The Phillies are going to lose around 100 games this season, and will do so on merit. The presence of the Milwaukee Brewers might keep them from being the worst team in the National League, but that thin comfort won't spare them a single step of the long, depressing march to October.

None of this qualifies as surprising. The Phils, with perhaps one notable exception, were expected to be exactly this bad. The exception, however, happens to be a player who ranks among the franchise's top 10 for career at-bats, hits, runs, total bases, runs batted in, extra bases, and home runs.

The exception is Chase Cameron Utley, and this is a big problem. How the Phillies choose to deal with Utley's situation, if it continues, will say a lot about how they build a team for the future. How Utley handles things will be just as crucial for an organization trying hard not to drive away the remaining fans who come to the park.

Entering Tuesday night's game in Atlanta, Utley was batting .103 and riding a 4-for-62 streak in 17 games since he homered twice against the Mets on April 14. He was not in the starting lineup. The manager, the general manager, and the player himself have said all the expected things about the season being young and about balls being hit sharply that were caught. The advanced metrics of the day don't really back up the latter assertion and, as for the former, well, it isn't April anymore.

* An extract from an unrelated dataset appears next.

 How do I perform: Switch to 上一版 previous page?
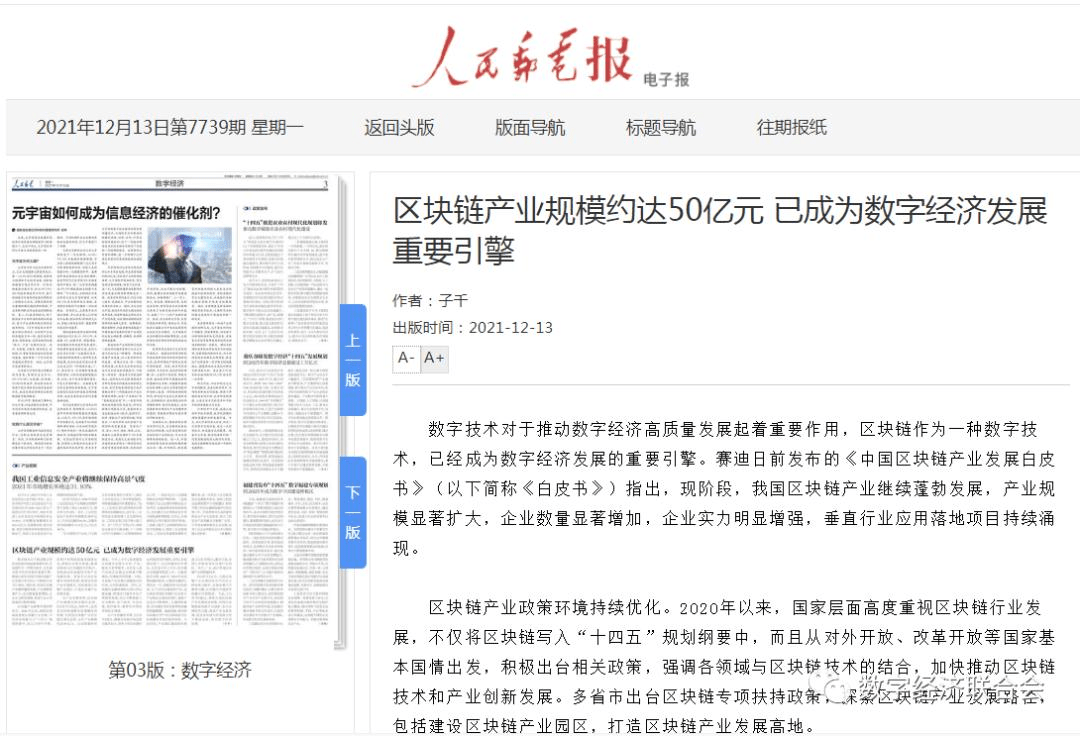351,358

The mathematics of the game quickly become daunting for a player who begins in such a hole, even if Utley's start is merely a slump and not a new reality. He would have to hit .330 over the next 40 games or so just to get to an average of .250 by midseason. Is that likely? Is it even possible? The question is not just who Chase Utley is right now, but who he will be by the end of the year and, more important for the Phillies, who he will be next season and beyond.

If it is shocking that Utley's performance might have rolled off the table this quickly, it is only because he has been such a constant for a decade. He never changes, not even his expression. It was a given that watching Ryan Howard flail around this season would be painful, but Utley, particularly after a strong spring training, was supposed to act as a familiar bridge from yesterday to tomorrow. So far, not so much.

The shock isn't that a 36-year-old would have diminishing production. In fact, Utley was trending that way last season, hitting .235 in the second half after earning an all-star selection with a .293 first half of the year. The shock is just how stark the numbers are at the moment. According to FanGraphs, the percentage of hard-hit balls by Utley is less than half what it was in 2014. Balls that once got through for base hits are now being corralled in the infield.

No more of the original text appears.